● **Exercise**:
Please copy out the listing below word for word, leaving every line unchanged.

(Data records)
>>>

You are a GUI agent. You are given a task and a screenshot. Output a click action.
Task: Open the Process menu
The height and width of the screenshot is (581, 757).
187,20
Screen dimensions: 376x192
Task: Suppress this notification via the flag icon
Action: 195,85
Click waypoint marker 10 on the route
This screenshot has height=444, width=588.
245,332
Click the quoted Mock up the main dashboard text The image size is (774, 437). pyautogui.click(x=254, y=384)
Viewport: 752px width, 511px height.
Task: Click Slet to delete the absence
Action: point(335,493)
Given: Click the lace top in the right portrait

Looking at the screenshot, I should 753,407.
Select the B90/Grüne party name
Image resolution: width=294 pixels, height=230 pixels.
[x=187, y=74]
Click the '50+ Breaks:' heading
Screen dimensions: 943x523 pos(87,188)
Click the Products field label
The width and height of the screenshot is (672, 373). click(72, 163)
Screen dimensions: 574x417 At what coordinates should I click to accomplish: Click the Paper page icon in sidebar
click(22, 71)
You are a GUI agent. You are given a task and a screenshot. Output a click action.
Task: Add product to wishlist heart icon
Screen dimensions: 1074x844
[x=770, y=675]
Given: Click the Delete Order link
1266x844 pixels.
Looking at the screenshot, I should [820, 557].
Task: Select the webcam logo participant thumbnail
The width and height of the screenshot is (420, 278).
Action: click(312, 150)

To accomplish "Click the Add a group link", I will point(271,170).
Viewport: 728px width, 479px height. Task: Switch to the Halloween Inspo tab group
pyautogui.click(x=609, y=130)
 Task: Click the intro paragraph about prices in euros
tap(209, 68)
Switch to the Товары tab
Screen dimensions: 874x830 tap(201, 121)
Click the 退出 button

<<<

● **Response to this task**:
You are a GUI agent. You are given a task and a screenshot. Output a click action.
Task: Open the Process menu
The height and width of the screenshot is (581, 757).
187,20
Screen dimensions: 376x192
Task: Suppress this notification via the flag icon
Action: 195,85
Click waypoint marker 10 on the route
This screenshot has height=444, width=588.
245,332
Click the quoted Mock up the main dashboard text The image size is (774, 437). pyautogui.click(x=254, y=384)
Viewport: 752px width, 511px height.
Task: Click Slet to delete the absence
Action: point(335,493)
Given: Click the lace top in the right portrait

Looking at the screenshot, I should 753,407.
Select the B90/Grüne party name
Image resolution: width=294 pixels, height=230 pixels.
[x=187, y=74]
Click the '50+ Breaks:' heading
Screen dimensions: 943x523 pos(87,188)
Click the Products field label
The width and height of the screenshot is (672, 373). click(72, 163)
Screen dimensions: 574x417 At what coordinates should I click to accomplish: Click the Paper page icon in sidebar
click(22, 71)
You are a GUI agent. You are given a task and a screenshot. Output a click action.
Task: Add product to wishlist heart icon
Screen dimensions: 1074x844
[x=770, y=675]
Given: Click the Delete Order link
1266x844 pixels.
Looking at the screenshot, I should [820, 557].
Task: Select the webcam logo participant thumbnail
The width and height of the screenshot is (420, 278).
Action: click(312, 150)

To accomplish "Click the Add a group link", I will point(271,170).
Viewport: 728px width, 479px height. Task: Switch to the Halloween Inspo tab group
pyautogui.click(x=609, y=130)
 Task: Click the intro paragraph about prices in euros
tap(209, 68)
Switch to the Товары tab
Screen dimensions: 874x830 tap(201, 121)
Click the 退出 button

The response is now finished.